Page and screen pointing data
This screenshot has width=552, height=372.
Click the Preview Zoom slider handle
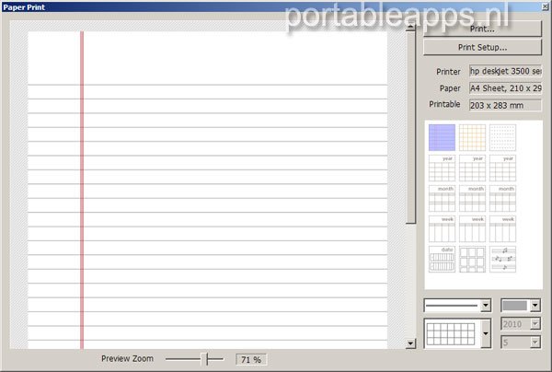coord(209,358)
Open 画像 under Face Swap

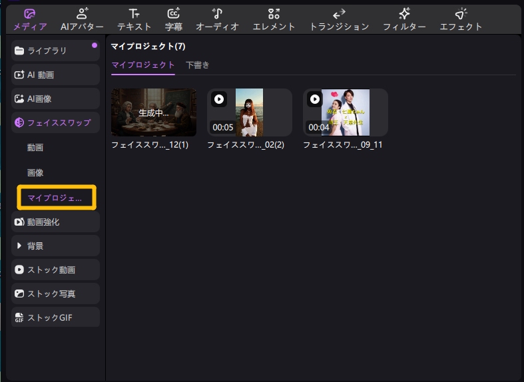(x=35, y=173)
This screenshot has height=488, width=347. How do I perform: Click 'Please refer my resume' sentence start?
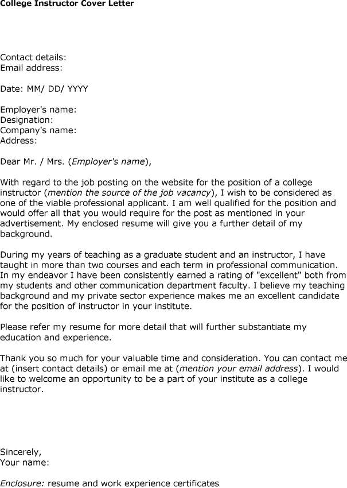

▸ **REQUIRED WORK**
Repeat the lines above precisely, omitting the pictures from your answer.

▸ **FINAL ANSWER**
This screenshot has width=552, height=372.
Click the Preview Zoom slider handle
coord(209,358)
Open 画像 under Face Swap

(x=35, y=173)
This screenshot has height=488, width=347. How do I perform: Click 'Please refer my resume' sentence start?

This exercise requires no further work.